LeetCode 980. Unique Paths III

原题链接在这里：https://leetcode.com/problems/unique-paths-iii/

题目：

On a 2-dimensional grid, there are 4 types of squares:

• 1 represents the starting square.  There is exactly one starting square.
• 2 represents the ending square.  There is exactly one ending square.
• 0 represents empty squares we can walk over.
• -1 represents obstacles that we cannot walk over.

Return the number of 4-directional walks from the starting square to the ending square, that walk over every non-obstacle square exactly once.

Example 1:

Input: [[1,0,0,0],[0,0,0,0],[0,0,2,-1]]
Output: 2
Explanation: We have the following two paths: 
1. (0,0),(0,1),(0,2),(0,3),(1,3),(1,2),(1,1),(1,0),(2,0),(2,1),(2,2)
2. (0,0),(1,0),(2,0),(2,1),(1,1),(0,1),(0,2),(0,3),(1,3),(1,2),(2,2)

Example 2:

Input: [[1,0,0,0],[0,0,0,0],[0,0,0,2]]
Output: 4
Explanation: We have the following four paths: 
1. (0,0),(0,1),(0,2),(0,3),(1,3),(1,2),(1,1),(1,0),(2,0),(2,1),(2,2),(2,3)
2. (0,0),(0,1),(1,1),(1,0),(2,0),(2,1),(2,2),(1,2),(0,2),(0,3),(1,3),(2,3)
3. (0,0),(1,0),(2,0),(2,1),(2,2),(1,2),(1,1),(0,1),(0,2),(0,3),(1,3),(2,3)
4. (0,0),(1,0),(2,0),(2,1),(1,1),(0,1),(0,2),(0,3),(1,3),(1,2),(2,2),(2,3)

Example 3:

Input: [[0,1],[2,0]]
Output: 0
Explanation: 
There is no path that walks over every empty square exactly once.
Note that the starting and ending square can be anywhere in the grid.

Note:

1. 1 <= grid.length * grid[0].length <= 20

题解：

The DFS states need current coordinate, current count of 0 position, target count of 0 position, and visited grid.

If current coordinate is out of bound, or grid value is -1 or it is visited before, simply return.

If it is current coordinate is target coordinate, if current 0 count == target count, we find a path. Whether or not this is a path, we need to return here.

It its value is 0, accumlate 0 count.

Mark this position as visited and for 4 dirs, continue DFS.

Backtracking needs to reset visited as false at this coordinate.

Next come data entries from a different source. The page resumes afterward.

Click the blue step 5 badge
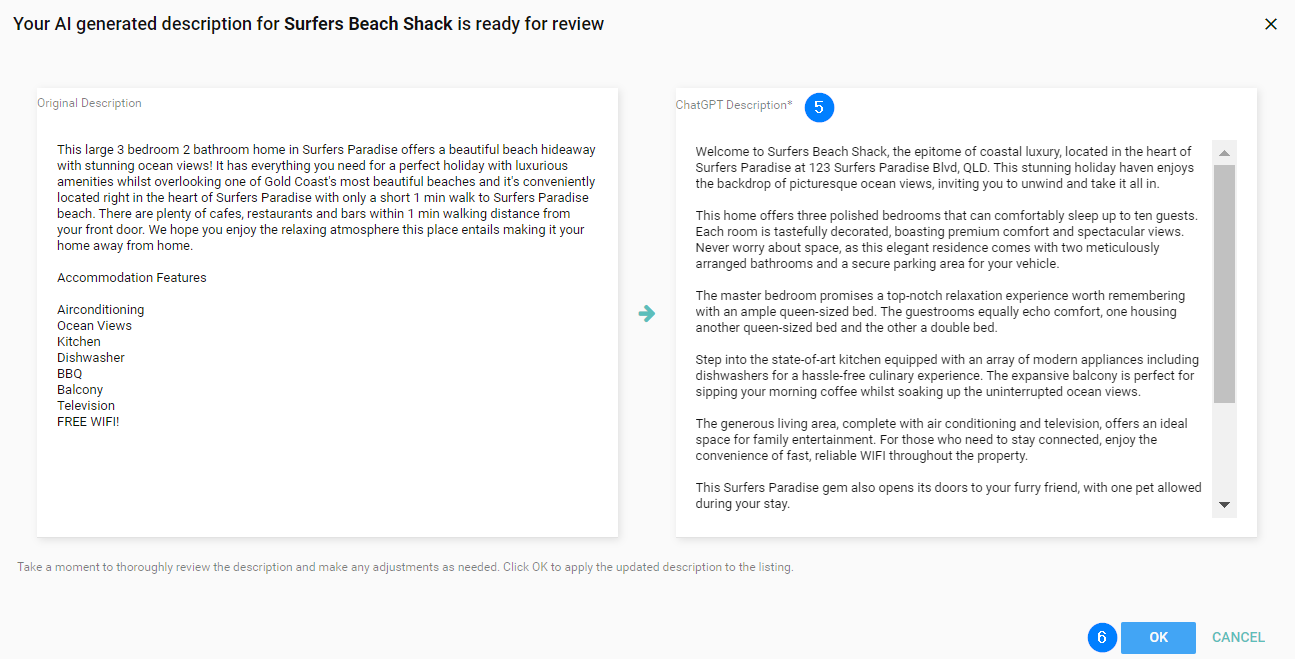The image size is (1295, 659). pyautogui.click(x=819, y=107)
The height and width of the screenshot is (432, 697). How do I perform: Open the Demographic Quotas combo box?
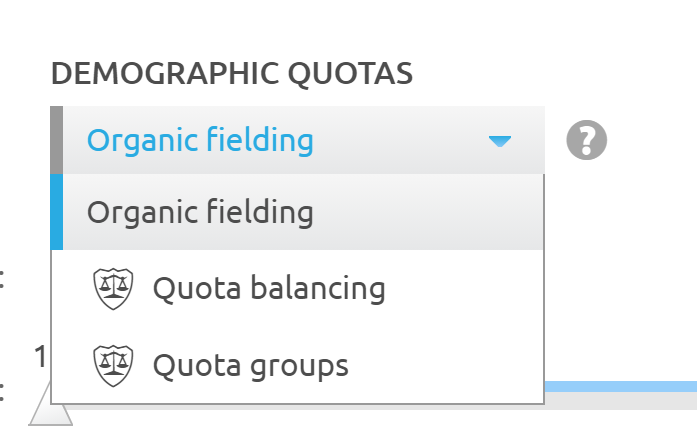coord(297,141)
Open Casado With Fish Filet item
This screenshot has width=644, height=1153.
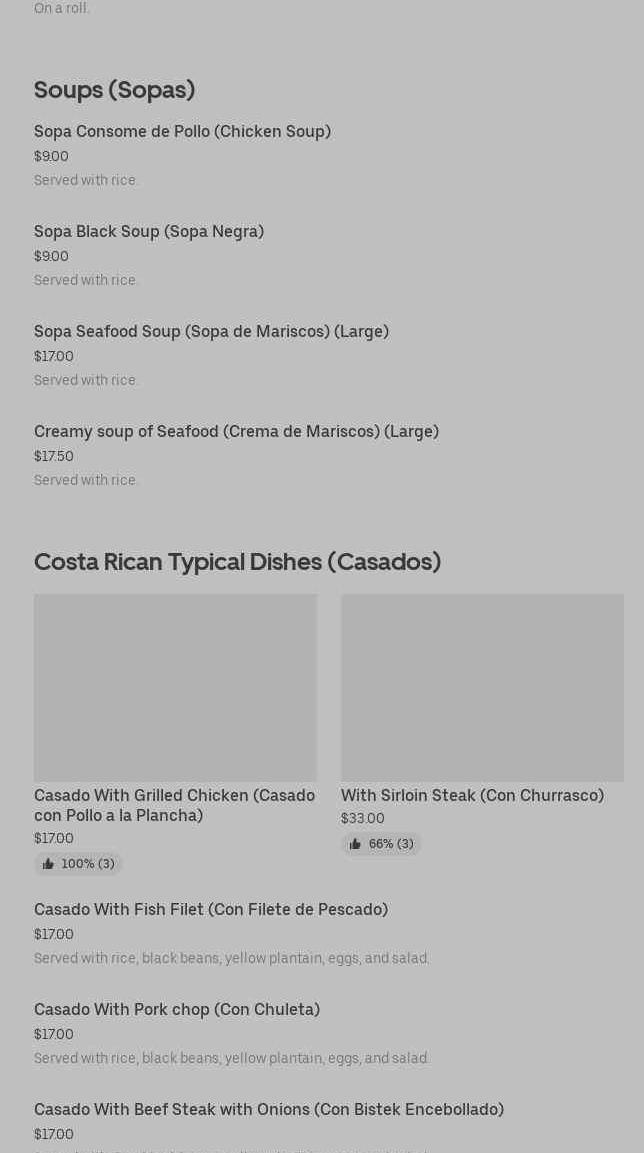[211, 910]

Time Complexity: exponential.

Space: O(m*n). m = grid.length. n = grid[0].length.

AC Java:

class Solution {
    int[][] dirs = new int[][]{{-1, 0}, {1, 0}, {0, -1}, {0, 1}};
    int res = 0;
    public int uniquePathsIII(int[][] grid) {
        if(grid == null || grid.length == 0 || grid[0].length == 0){
            return 0;
        }

        int m = grid.length;
        int n = grid[0].length;
        int startX = -1;
        int startY = -1;
        int zeroCount = 0;
        
        for(int i = 0; i < m; i++){
            for(int j = 0; j < n; j++){
                if(grid[i][j] == 1){
                    startX = i;
                    startY = j;
                }else if(grid[i][j] == 0){
                    zeroCount++;
                }
            }
        }

        dfs(grid, startX, startY, m, n, 0, zeroCount, new boolean[m][n]);
        return res;
    }

    private void dfs(int[][] grid, int i, int j, int m, int n, int count, int targetCount, boolean[][] visited){
        if(i < 0 || i >= m || j < 0 || j >= n || visited[i][j] || grid[i][j] == -1){
            return;
        }

        if(grid[i][j] == 2){
            if(count == targetCount){
                res++;
            }

            return;
        }

        if(grid[i][j] == 0){
            count++;
        }

        visited[i][j] = true;
        for(int [] dir : dirs){
            int dx = i + dir[0];
            int dy = j + dir[1];
            dfs(grid, dx, dy, m, n, count, targetCount, visited);
        }
        visited[i][j] = false;
    }
}

类似Sudoku Solver, Unique Paths, Unique Paths II.